> [WORK REQUIRED] Rewrite every line of the entries below as a JSON list of strings, with one string per line and no strings for blank lines.

> [DATA PROVIDED]
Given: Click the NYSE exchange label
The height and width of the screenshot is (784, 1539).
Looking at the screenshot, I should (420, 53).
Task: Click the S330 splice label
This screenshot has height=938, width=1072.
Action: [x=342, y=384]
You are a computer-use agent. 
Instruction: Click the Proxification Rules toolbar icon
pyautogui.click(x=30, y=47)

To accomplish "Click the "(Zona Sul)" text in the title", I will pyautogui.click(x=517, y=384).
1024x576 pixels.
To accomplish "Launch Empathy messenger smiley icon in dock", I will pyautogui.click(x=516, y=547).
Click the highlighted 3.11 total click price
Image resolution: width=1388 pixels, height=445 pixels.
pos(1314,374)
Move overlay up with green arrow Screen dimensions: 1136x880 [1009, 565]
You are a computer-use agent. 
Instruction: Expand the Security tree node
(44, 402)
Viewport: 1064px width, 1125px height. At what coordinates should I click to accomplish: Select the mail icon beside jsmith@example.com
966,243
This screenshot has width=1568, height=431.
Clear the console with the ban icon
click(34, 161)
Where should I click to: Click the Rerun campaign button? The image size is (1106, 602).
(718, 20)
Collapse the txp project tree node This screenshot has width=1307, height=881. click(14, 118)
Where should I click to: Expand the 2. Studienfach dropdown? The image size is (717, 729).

> [SOLUTION TO THIS PROBLEM]
[
  "Given: Click the NYSE exchange label",
  "The height and width of the screenshot is (784, 1539).",
  "Looking at the screenshot, I should (420, 53).",
  "Task: Click the S330 splice label",
  "This screenshot has height=938, width=1072.",
  "Action: [x=342, y=384]",
  "You are a computer-use agent. ",
  "Instruction: Click the Proxification Rules toolbar icon",
  "pyautogui.click(x=30, y=47)",
  "To accomplish \"Click the \"(Zona Sul)\" text in the title\", I will pyautogui.click(x=517, y=384).",
  "1024x576 pixels.",
  "To accomplish \"Launch Empathy messenger smiley icon in dock\", I will pyautogui.click(x=516, y=547).",
  "Click the highlighted 3.11 total click price",
  "Image resolution: width=1388 pixels, height=445 pixels.",
  "pos(1314,374)",
  "Move overlay up with green arrow Screen dimensions: 1136x880 [1009, 565]",
  "You are a computer-use agent. ",
  "Instruction: Expand the Security tree node",
  "(44, 402)",
  "Viewport: 1064px width, 1125px height. At what coordinates should I click to accomplish: Select the mail icon beside jsmith@example.com",
  "966,243",
  "This screenshot has width=1568, height=431.",
  "Clear the console with the ban icon",
  "click(34, 161)",
  "Where should I click to: Click the Rerun campaign button? The image size is (1106, 602).",
  "(718, 20)",
  "Collapse the txp project tree node This screenshot has width=1307, height=881. click(14, 118)",
  "Where should I click to: Expand the 2. Studienfach dropdown? The image size is (717, 729)."
]